Exercise requirements: Add 35 to every coordinate in the answers, and write out again only the entries from the line containing "How do I perform: Go to The Cellar plate?" through the line containing "click(x=687, y=26)", both included, with their requests.

-- Begin --

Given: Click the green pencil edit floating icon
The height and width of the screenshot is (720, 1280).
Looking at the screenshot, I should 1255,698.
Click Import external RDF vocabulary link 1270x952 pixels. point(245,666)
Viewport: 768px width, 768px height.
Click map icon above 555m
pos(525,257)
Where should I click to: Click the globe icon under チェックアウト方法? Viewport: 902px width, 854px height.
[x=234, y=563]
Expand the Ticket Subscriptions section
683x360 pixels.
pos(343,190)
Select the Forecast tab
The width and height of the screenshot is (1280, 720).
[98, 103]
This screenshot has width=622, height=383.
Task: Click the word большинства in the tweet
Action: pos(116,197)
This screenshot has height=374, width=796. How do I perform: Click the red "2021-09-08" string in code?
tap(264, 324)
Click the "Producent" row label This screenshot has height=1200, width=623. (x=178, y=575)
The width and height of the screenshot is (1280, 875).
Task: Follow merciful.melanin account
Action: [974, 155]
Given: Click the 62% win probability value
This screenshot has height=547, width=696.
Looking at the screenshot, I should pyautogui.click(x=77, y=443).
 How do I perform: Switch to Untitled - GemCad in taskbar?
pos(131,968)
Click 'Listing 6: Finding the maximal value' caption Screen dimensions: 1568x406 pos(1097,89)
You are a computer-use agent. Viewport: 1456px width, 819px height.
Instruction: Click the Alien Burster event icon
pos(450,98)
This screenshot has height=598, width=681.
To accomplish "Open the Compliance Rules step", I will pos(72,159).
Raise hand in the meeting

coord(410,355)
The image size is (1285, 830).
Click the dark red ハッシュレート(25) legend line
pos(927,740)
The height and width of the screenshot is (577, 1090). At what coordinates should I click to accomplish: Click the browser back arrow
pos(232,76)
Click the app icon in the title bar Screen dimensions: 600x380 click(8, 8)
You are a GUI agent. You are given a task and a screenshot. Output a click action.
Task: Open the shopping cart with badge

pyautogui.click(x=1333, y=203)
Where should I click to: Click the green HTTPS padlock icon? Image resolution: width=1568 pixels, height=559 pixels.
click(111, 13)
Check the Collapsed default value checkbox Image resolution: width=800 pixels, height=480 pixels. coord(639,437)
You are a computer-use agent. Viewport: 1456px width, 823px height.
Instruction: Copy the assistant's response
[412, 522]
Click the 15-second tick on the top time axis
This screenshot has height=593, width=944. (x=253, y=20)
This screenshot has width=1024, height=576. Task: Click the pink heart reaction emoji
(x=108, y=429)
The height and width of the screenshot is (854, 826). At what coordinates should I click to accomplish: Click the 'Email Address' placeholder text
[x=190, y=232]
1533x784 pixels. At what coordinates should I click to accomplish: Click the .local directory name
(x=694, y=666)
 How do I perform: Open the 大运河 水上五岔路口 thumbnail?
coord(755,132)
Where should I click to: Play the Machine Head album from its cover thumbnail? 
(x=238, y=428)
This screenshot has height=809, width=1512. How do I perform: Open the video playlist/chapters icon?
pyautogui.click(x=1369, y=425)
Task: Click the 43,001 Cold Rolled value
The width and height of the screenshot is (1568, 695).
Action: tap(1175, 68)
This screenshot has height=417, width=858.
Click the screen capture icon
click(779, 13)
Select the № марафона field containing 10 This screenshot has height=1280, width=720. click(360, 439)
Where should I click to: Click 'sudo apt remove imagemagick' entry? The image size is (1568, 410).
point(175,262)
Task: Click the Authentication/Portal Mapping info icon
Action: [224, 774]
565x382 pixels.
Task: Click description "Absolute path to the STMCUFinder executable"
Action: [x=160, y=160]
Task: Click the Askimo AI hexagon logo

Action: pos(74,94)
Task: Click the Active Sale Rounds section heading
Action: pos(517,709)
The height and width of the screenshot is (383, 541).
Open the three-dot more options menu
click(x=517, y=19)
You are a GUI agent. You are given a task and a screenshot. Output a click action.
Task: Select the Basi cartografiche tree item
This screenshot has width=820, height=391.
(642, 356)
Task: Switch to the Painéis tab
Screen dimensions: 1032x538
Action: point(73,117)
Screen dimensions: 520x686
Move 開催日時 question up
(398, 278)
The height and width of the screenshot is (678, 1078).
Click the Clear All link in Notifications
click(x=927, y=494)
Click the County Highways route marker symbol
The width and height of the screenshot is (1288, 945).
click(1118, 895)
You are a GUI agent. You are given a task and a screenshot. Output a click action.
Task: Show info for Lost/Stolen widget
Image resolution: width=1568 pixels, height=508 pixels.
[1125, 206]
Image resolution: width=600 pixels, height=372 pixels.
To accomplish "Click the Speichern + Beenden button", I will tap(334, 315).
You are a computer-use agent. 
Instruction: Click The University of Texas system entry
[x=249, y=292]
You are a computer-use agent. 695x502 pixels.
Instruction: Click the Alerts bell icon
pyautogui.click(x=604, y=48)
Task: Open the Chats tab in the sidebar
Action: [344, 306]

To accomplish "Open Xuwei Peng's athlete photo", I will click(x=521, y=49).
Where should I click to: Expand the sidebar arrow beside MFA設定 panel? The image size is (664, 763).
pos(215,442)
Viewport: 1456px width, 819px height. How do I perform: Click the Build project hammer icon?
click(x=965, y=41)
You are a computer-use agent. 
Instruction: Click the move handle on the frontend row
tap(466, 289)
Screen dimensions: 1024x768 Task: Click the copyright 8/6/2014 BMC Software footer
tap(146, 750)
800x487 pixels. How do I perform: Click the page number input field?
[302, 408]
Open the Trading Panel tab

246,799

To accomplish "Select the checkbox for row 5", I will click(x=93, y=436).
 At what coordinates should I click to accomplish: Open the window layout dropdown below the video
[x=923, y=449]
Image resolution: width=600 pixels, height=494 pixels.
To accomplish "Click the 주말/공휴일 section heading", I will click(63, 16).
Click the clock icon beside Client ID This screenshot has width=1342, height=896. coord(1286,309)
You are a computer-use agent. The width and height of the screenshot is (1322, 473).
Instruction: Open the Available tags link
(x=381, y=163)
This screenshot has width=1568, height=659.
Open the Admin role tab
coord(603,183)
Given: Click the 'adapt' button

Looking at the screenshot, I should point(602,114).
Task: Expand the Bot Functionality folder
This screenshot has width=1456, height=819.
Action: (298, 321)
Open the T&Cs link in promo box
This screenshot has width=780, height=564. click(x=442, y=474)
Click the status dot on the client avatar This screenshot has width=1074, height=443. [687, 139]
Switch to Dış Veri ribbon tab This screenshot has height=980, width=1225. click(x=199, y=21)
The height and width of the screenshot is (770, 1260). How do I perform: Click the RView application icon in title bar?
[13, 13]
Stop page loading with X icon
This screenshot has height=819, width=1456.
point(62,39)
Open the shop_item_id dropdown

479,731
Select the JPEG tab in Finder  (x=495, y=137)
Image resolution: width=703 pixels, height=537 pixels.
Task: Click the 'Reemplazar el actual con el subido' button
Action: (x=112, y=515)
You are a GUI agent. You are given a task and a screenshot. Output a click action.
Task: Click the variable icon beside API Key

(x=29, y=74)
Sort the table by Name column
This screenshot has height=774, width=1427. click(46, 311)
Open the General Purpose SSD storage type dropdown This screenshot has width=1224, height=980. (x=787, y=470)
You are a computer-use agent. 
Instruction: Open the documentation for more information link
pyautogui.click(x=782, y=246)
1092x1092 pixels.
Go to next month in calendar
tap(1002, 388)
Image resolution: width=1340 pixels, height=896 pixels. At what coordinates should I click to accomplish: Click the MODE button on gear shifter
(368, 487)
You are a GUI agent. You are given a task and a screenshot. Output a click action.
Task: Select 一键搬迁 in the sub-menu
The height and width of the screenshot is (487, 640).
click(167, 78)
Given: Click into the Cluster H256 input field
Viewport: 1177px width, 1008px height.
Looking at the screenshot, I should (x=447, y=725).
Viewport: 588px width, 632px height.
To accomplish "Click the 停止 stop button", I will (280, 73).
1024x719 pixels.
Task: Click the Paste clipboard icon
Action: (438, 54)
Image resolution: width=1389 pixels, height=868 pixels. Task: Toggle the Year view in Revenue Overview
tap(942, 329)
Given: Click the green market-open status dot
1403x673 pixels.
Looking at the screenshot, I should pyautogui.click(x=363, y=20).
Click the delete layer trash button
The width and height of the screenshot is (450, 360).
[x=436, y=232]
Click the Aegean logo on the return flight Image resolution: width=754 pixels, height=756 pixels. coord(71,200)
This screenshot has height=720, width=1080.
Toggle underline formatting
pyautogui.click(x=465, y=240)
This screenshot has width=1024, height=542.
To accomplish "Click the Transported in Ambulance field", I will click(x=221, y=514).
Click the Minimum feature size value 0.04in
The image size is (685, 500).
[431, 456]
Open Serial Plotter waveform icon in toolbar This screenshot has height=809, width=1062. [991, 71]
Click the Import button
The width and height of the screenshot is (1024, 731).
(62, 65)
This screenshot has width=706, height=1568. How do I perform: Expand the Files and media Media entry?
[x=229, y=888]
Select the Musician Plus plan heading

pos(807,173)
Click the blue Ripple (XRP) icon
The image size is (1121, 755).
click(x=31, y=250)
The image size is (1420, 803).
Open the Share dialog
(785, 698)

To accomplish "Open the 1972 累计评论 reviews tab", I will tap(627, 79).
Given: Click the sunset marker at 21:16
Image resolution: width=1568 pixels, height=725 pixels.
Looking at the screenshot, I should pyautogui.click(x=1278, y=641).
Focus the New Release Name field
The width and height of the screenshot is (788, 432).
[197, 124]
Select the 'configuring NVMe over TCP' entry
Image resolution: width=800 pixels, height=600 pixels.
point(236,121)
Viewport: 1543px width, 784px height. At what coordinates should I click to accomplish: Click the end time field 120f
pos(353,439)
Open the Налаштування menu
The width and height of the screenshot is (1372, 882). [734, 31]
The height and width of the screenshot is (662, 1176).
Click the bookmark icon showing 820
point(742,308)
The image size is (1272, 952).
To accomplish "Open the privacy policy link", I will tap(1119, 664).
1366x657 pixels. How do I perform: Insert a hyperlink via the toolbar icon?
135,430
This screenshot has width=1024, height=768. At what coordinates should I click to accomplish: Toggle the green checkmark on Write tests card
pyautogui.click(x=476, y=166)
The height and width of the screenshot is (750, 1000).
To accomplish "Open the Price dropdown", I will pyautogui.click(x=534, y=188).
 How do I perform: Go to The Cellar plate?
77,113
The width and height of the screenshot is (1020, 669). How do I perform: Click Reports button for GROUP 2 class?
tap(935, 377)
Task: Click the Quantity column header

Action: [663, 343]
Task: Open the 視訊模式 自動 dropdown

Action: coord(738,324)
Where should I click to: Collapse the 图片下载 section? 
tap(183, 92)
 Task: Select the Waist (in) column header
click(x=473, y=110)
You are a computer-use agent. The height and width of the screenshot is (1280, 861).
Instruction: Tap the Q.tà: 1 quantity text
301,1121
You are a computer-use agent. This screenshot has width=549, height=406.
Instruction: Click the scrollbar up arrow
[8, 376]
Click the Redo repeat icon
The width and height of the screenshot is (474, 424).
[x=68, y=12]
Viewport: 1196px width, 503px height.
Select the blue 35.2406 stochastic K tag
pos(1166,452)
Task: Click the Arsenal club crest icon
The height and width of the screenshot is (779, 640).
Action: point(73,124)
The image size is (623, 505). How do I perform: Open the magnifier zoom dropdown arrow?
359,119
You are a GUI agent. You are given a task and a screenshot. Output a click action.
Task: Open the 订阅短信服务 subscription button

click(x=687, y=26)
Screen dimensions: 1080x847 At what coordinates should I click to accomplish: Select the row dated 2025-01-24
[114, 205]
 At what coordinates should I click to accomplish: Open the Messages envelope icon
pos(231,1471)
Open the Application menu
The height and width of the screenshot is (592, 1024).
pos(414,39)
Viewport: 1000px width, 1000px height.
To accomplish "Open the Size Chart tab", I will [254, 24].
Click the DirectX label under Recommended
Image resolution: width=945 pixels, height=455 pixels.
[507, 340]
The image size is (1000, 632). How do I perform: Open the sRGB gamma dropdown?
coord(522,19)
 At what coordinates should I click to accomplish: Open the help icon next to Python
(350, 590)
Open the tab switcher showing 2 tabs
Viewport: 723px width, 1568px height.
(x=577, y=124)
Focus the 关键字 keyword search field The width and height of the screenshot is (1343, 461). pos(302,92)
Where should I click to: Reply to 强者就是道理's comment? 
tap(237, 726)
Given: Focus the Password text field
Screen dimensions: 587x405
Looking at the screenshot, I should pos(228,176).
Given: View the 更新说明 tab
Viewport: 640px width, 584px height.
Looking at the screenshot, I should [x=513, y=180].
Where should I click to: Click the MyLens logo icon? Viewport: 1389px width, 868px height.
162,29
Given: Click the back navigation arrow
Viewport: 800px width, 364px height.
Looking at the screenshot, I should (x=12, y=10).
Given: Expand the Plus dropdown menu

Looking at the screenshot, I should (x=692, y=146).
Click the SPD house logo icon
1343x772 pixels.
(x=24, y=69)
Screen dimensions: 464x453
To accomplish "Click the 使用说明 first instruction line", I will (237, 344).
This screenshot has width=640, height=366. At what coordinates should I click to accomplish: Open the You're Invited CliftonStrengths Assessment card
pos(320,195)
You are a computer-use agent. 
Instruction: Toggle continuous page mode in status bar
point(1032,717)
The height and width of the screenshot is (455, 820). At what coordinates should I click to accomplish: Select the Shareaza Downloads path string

-- End --

Finished exercise:
 How do I perform: Go to The Cellar plate?
112,148
The width and height of the screenshot is (1020, 669). How do I perform: Click Reports button for GROUP 2 class?
tap(970, 412)
Task: Click the Quantity column header

Action: [698, 378]
Task: Open the 視訊模式 自動 dropdown

Action: coord(773,359)
Where should I click to: Collapse the 图片下载 section? 
tap(218, 127)
 Task: Select the Waist (in) column header
click(x=508, y=145)
You are a computer-use agent. The height and width of the screenshot is (1280, 861).
Instruction: Tap the Q.tà: 1 quantity text
336,1156
You are a computer-use agent. This screenshot has width=549, height=406.
Instruction: Click the scrollbar up arrow
[43, 411]
Click the Redo repeat icon
The width and height of the screenshot is (474, 424).
[x=103, y=47]
Viewport: 1196px width, 503px height.
Select the blue 35.2406 stochastic K tag
pos(1201,487)
Task: Click the Arsenal club crest icon
The height and width of the screenshot is (779, 640).
Action: point(108,159)
The image size is (623, 505). How do I perform: Open the magnifier zoom dropdown arrow?
394,154
You are a GUI agent. You are given a task and a screenshot. Output a click action.
Task: Open the 订阅短信服务 subscription button

click(x=722, y=61)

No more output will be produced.